For the second (and last) time in this series, let us self-plug again: at Berg Software, we are proponents of software outsourcing and custom software development. Although each of them addresses different clients with different needs, the fundamentals are the same: we provide software development skills in a flexible, scalable manner.

Here are several cases when look into software development outsourcing makes total sense:

  • You have limited access to skills within your local talent pool.
  • You need to scale-up your application (and the team) quickly.
  • Rapid go-to-market.
  • Short-term projects that don’t need a permanent, dedicated development team (e.g., developing an MVP).
  • You need to lower your total costs, possibly with a pay-as-you-go scenario.
  • You want to keep focusing on your core expertise (a specific technology, or sales and marketing etc.)

As for custom software development:

  • There are cases where your software requirements are so specific, that custom software would be the most efficient one (if not the only).
  • Instead of using a small part of a packaged software’s capabilities (while paying the full price), you focus the effort and resources into getting direct value.
  • Direct value also comes from increased flexibility and integration. Custom software is 100% in your control to build and adapt, and way easier to integrate with both legacy systems and off-the-shelf software.

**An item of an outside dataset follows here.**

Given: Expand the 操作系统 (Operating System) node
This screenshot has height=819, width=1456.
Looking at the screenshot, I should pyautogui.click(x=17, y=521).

(There’s a lot that goes into software outsourcing and custom software development, beyond the scope of this article. Should you need further input, please just let us know.)

Conclusion

All along the Digitalisation “how-to” series, we keep referring to people, technology, strategies and tactics as being the main pillars for bringing a digital product/service from .ppt to .done. “Scaling” is no different – except that a bigger business also brings higher risks / opportunities / outcomes.

We hope that we provided you useful ideas, frameworks and tools, and we’re looking forward to supporting you during your own digitalisation journey.